Type 1 :  An autoimmune disease causing an absolute insulin deficiency.

Type 2 :  Is triggered by insulin resistance and an insulin secretory defect.  This type accounts for 90 – 95% of cases in the US

Gestational :  This is caused by an abnormal glucose tolerance during pregnancy.


There is no definitive cure for diabetes, but controlling and closely monitoring blood glucose levels can prevent both acute and chronic complications, suppress systemic and general symptoms.  The lack of glycemic control in diabetic patients can affect not only systemic health, but also their oral health.




The absolute diagnostic criterion of the American Diabetes Association is based on a fasting plasma glucose threshold of 126mg/dL.  However, a non-fasting plasma glucose level of 200mg/dL or greater, in the presence of other classical symptoms, is also indicative of diabetes.  Classical symptoms of diabetes include polydipsia (increased thirst), polyuria (increased urination), and polyphagia (increase in appetite), weakness and fatigue, prurtus (itching), peripheral neuropathy and blurred vision.

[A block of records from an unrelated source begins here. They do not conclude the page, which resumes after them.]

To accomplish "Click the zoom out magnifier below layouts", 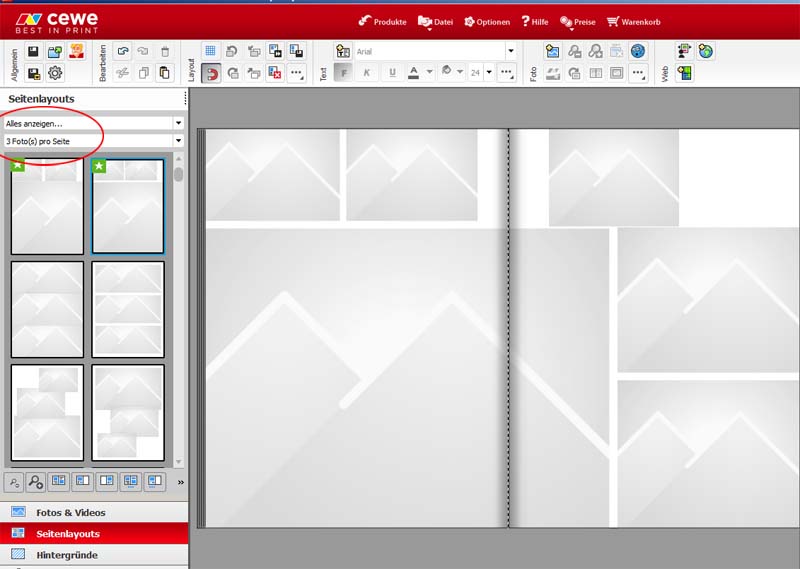I will coord(13,482).
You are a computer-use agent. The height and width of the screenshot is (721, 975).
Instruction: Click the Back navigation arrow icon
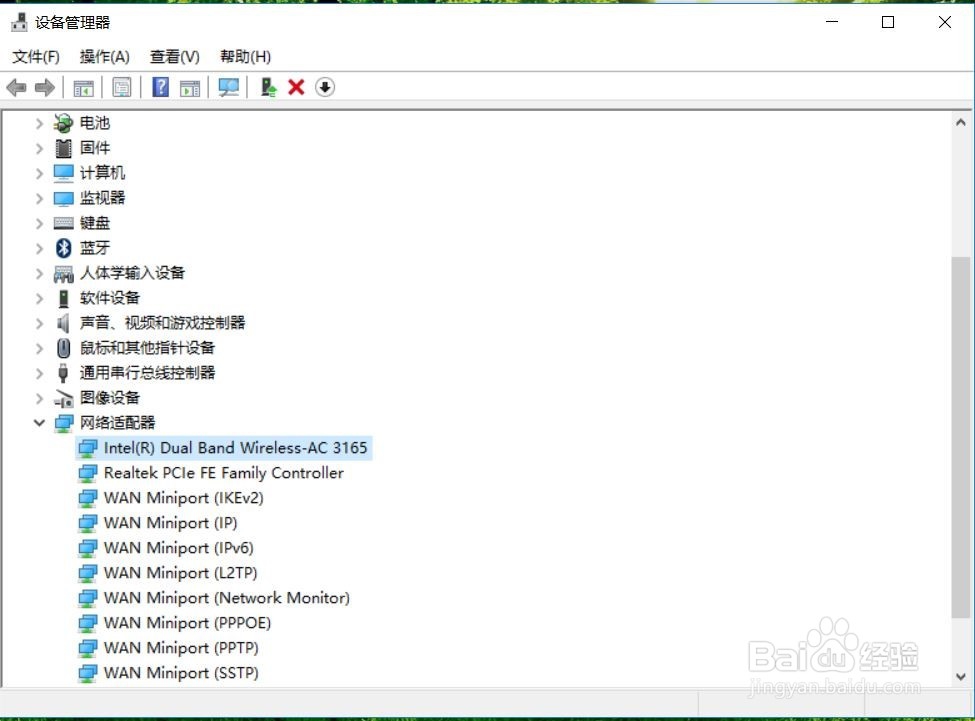pos(16,87)
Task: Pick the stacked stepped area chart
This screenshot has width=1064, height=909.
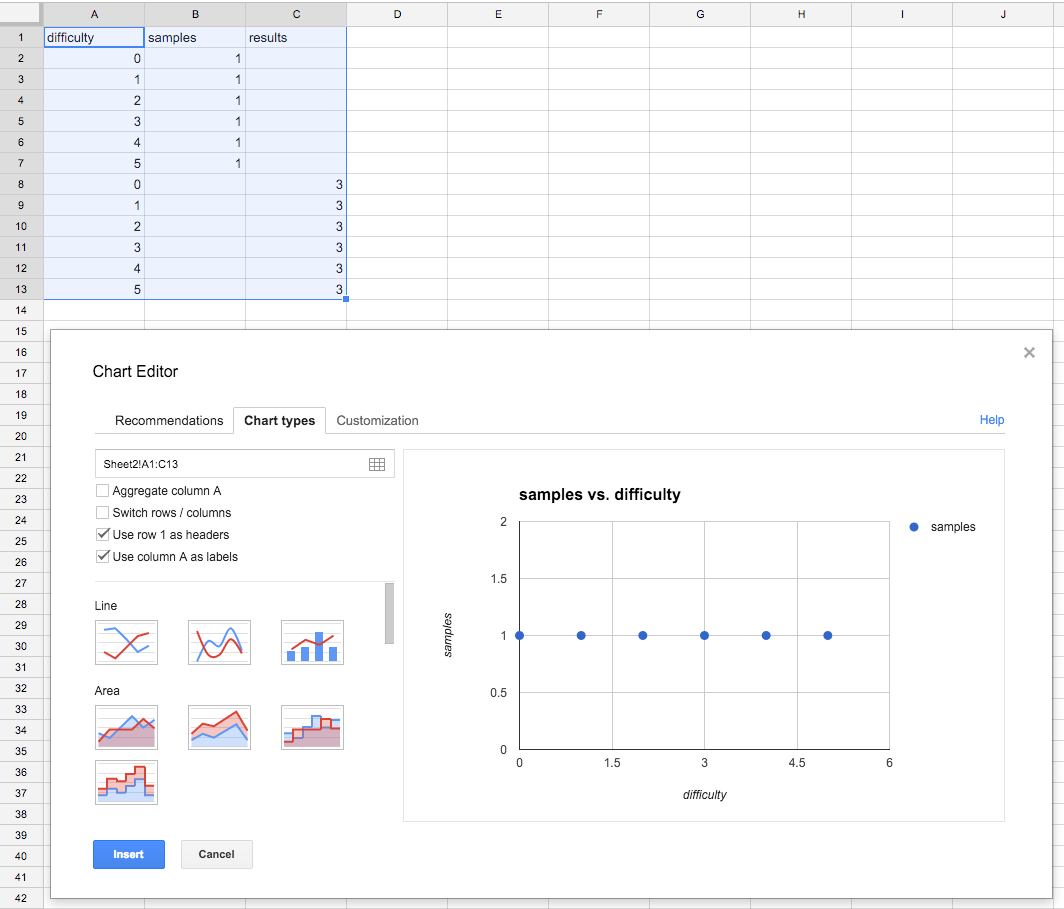Action: pyautogui.click(x=126, y=782)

Diabetes can affect anyone at any age, but the most important risk factor include obesity, ethnic background (African-American, Hispanic, American Indian, Asian, Pacific Islander), hypertension, abnormal fat metabolism, previously identified impaired glucose tolerance, a history of vascular polycystic ovarian disease, and family history of diabetes.  Prevalence also increases significantly with age (over 45 years old), and women are more frequently affected than men.



Modifiable risk factors include maintaining a healthy diet, avoiding extra weight, performing regular exercise, and smoking cessation.  Additionally, scheduling regular visits to the physician and dentist can significantly decrease the risk of developing type II diabetes.


The fundamental objective of diabetes therapy is to normalize blood glucose levels to concentrations as close as possible to those of non-diabetic patients.



Oral health complications can be amplified by the systemic consequences of diabetes.  Persistently poor glycemic control has been associated with the incidence and progression of gingivitis, Periodontitis, and alveolar bone loss, and duration of diabetes is closely associated with the severity of periodontal disease.  Multiple mechanisms of action have been proposed to explain the impact of diabetes; degenerative vascular changes which alter nutrient and leukocyte migration to gingival tissue decrease oxygen diffusion and elimination of metabolic waste, thereby enhancing the severity of Periodontitis.  Collectively, the degradation of newly synthesized collagen in connective tissues, and the depression of the immune system, can both contribute to a predisposition to periodontal disease and impaired wound healing.  The degree of metabolic control and the presence of other complications ( e.g., retinopathy and nephropathy) can also exacerbate the symptoms and effects of periodontal infections.  Concurrent risk factors (plaque, smoking, stress, medications, pregnancy, and hormonal variations) are cumulative and should be considered in the assessment of the periodontal status of a patient.


Conversely, periodontal infection can influence glycemic levels.  Recent findings suggest the proinflammatory proteins (e.g., Tumor Necrosis Factor TNF-a, and Interleukin IL-lb) can induce insulin resistance by interfering with lipid metabolism.  Moreover, the responses of interleukins to inflammation have been reported to antagonize insulin action.  It is hypothesized that the highly vascular inflamed periodontium may act as a portal to systemic circulation for bacterial and locally produced inflammatory mediators.  While still an equivocal issue, it appears that prevention and treatment of periodontal infections can have beneficial effect on glycemic control in diabetic patients.



  • Acute oral infections (recurrent herpes simplex virus, periodontal abscess or palatal ulcer)
  • Periodontitis and gingivitis
  • Burning mouth syndrome and glossodynia
  • Candidiasis
  • Dental Caries
  • Lichen planus
  • Neurosensory dysesthesias
  • Salivary dysfunction
  • Taste dysfunction
  • Xerostomia




In general, patients with well controlled diabetes can undergo dental treatment with only minimum restrictions.


Overall, dental management strategies should be adapted to patients’ needs, and include more frequent visits, comprehensive drug histories, dietary evaluations and counseling, smoking cessation recommendations, assessment of salivary functions, and instructions for proper oral hygiene.